Some of them tore down and burned signs congratulating China’s Communist Party ahead of the anniversary, while others sprayed graffiti and smashed windows.

They hurled bricks and petrol bombs back at the police and started street fires on Sunday as demonstrations entered their 17th week.

The protests were sparked in June by a planned law, now ditched, that would have allowed the extradition of suspected criminals to mainland China.

The protests have spiralled out of control with mobs turning on individuals in the crowd and hospitalising them.

The crisis that has erupted in Hong Kong can only be understood as a direct result of the Stalinist policies of the Chinese Stalinist bureaucracy and the counter-revolutionary role that Stalinism has played in China. This goes back to the very first Chinese workers’ revolution between 1925 and 1927, when the country was gripped by an intense period of strikes and uprisings by workers and peasants against imperialist domination.
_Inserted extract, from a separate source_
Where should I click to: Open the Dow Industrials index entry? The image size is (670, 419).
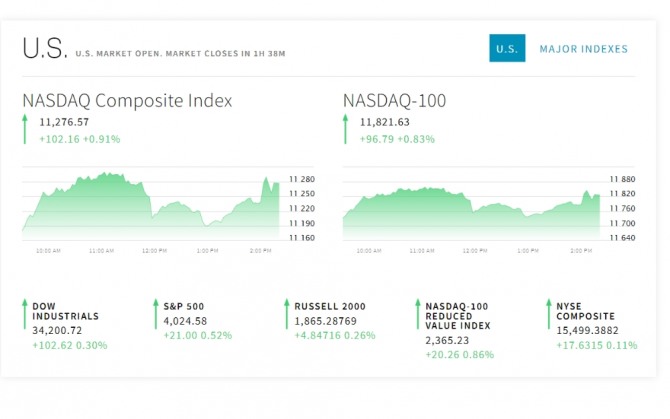(x=65, y=311)
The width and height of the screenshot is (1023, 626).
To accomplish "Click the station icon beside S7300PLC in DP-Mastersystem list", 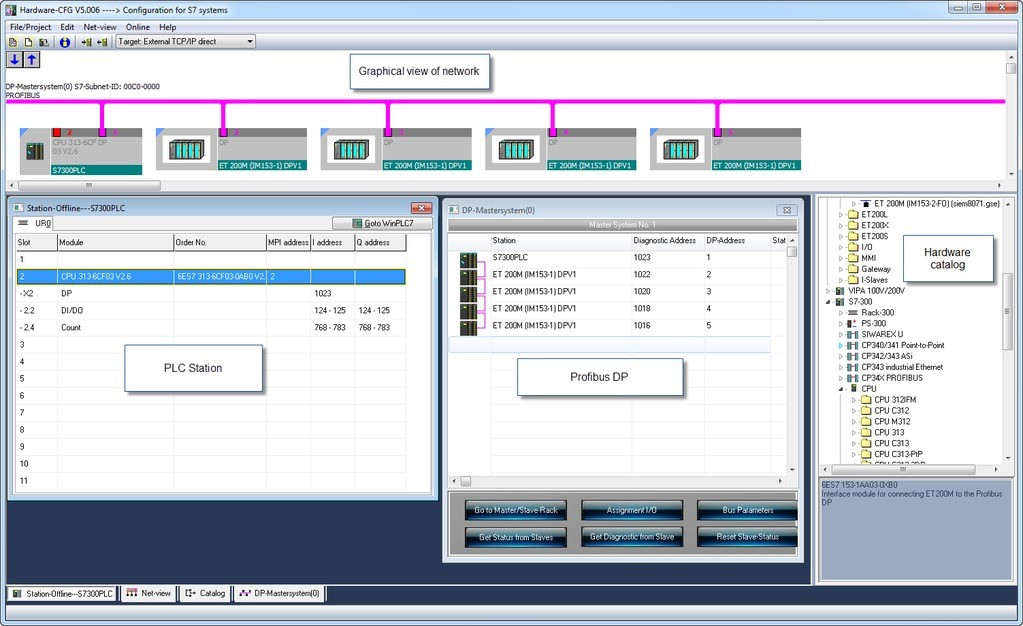I will tap(470, 258).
The Chinese Communist Party (CCP) was a powerful force but it was guided politically by the policy of the Communist International (CI) which, since the death of Lenin in 1924, was dominated by Stalin.

Stalin issued a thesis on China in which he contended that imperialist oppression of China had created conditions whereby the laws of the class struggle did not exist. Instead, he advanced the reactionary policy of the ‘bloc of four classes’ which held that the oppression by imperialism had dissolved class antagonisms, and that bourgeois, worker, peasant and intellectual were united in the nationalist revolution against imperialist domination.

Under orders from Stalin, the CCP was instructed to enter into the nationalist movement, the Kuomintang (KMT) led by Chiang Kai-shek, and completely subordinate the party to the bourgeois nationalists.

Indeed, the KMT were even granted ‘sympathiser’ status in the CI – only Trotsky voted against this proposal when it was put to the Politburo. In 1927, the KMT, scared by a mass strike movement, determined to smash the communists physically. A workers uprising in Shanghai was massacred by the KMT.

The disastrous policy forced on the CCP by Stalin strangled the Chinese revolution and led to the deaths of hundreds of thousands of workers, peasants and communists. The Party was forced to engage in the ‘Long March’ from the south to northern China to escape the Kuomintang armies and renew its strength in the struggle against the Japanese imperialist invaders.

After World War 2, the CCP, led by Mao Zedong, learning the bitter lessons of the first Chinese Revolution rejected alliances with the nationalist bourgeoisie and built a mass movement throughout the country culminating in the revolution of 1949 which established the People’s Republic of China and expelled the Kuomintang to Taiwan.

It then sought to go directly to Communism with the collectivisation of the land and the complete expropriation of the bourgeoisie.

In the 1960s, Mao launched the cultural revolution against the right wing of the CP and mobilised millions of youth in the fight to prevent a swing to the right. Mao put Deng Xiaoping and Co into dunce’s caps and warned the youth that they wanted restoration.

After Mao’s death in 1976, Deng once again emerged as a leader and led the way to a major right turn.

The ‘One country, two systems’ formulated by Deng and adopted by the Stalinist bureaucracy established ‘administrative regions’ such as Hong Kong and Macau with their own economic and administrative bureaucracy, where capitalism was not only allowed to develop, but encouraged as the way that China could be reunited, with the Red Army being the final arbitrator.

What we see now in Hong Kong is the Chinese bourgeoisie re-emerging and beginning its challenge to overthrow the workers’ state and lead the bourgeois elements that one country two social systems has encouraged.

The only way forward for Chinese workers is to play their part in the victory of the world socialist revolution by organising direct rule through workers soviets, expropriating the bourgeoisie all over China, and forming a section in China of the Fourth International.